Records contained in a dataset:
- - - - - - -
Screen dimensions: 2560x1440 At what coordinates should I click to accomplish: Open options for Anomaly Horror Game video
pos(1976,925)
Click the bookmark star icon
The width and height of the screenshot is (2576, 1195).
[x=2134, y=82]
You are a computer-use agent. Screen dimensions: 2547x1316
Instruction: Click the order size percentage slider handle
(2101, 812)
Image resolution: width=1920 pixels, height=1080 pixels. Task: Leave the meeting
- - - - - - -
Problem statement: Restate all of the entries above precisely.

Result for this exercise:
Screen dimensions: 2560x1440 At what coordinates should I click to accomplish: Open options for Anomaly Horror Game video
pos(1976,925)
Click the bookmark star icon
The width and height of the screenshot is (2576, 1195).
[x=2134, y=82]
You are a computer-use agent. Screen dimensions: 2547x1316
Instruction: Click the order size percentage slider handle
(2101, 812)
Image resolution: width=1920 pixels, height=1080 pixels. Task: Leave the meeting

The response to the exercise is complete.